Your oncologist sounds like he or she is following you closely and you are in good hands. I hope your next scan brings good news.
Jean
I like Denzie's term "active observation". She is also correct that you cannot let this rule your life. Worry is the interest paid on a bill before the bill becomes due (or something like that). Those nodules could be something or nothing, and yes cancers gonna do what ever it's gonna do, worrying won't change that. Worry just causes stress, and stress is never good for the body.
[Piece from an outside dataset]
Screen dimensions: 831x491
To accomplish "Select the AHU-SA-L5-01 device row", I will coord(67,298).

I lost my upper left lobe to stage 2 squamous cell LC in July 2013. In April 2018 I lost the upper right (again to squamous cell, but this time stage 1a), but I am still here. I am having my last every 4 month scan in late August early September, then I will be back out to every 6 months, then finally yearly. I count my blessings that the first cancer was found accidentally, and the second because of the first. My last scan was NED, and I am thinking positive that my next (and all future scans) will be the same, NED.
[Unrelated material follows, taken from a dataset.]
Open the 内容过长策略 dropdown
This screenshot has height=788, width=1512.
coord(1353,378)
Understand your fear and worry - as others have said nodules can come and go due to inflammation which is why observation is featured in treatment. The recent introduction of lung screening pilot schemes in the UK has identified that many people have nodes in their lungs (like many of us have freckles/moles) and not all will develop into anything sinister so there is now a protocol for nodule management (British thoracic society guidelines enshrined into NHSE protocol for lung screening pilots) and anything under 3mm not regularly watched but if there is a history of LC, this is given more care. As others have said, best to get on with life. This week we lost my niece to a sudden catastrophic bleed on her brain and we turned off her life support on Tuesday. At just 33, and having lost her mum aged 40 (my sister) 17 years ago, it's really hard to accept and makes me realise that although we all fret after our diagnosis about the fear of return, many other conditions do not have this time to prepare or make the most of life. I decided a few years ago (my diagnosis was in Jan 2011) to try and make the most of life whatever it throws at me and despite having had several hospital episodes in the subsequent years for all manner of respiratory failings, so far not sinister although sometimes suspected. keeping my fingers crossed for you and sounds as if your clinician is doing the right thing. good luck.
You make such an important point. Other conditions don’t allow us to make preparations or heal old wounds.
Thank you for your kind words. My posting should state 'nodules' rather than 'nodes' in line 3 - sorry for any confusion caused. Nodes are lymph nodes that are tested whereas nodules are equivalent to moles/marks inside the lung (could be caused by scarring, inflammation or some other lung damage throughout our lives) where a few may develop into something worse but many will not. don't want to alarm people unnecessarily.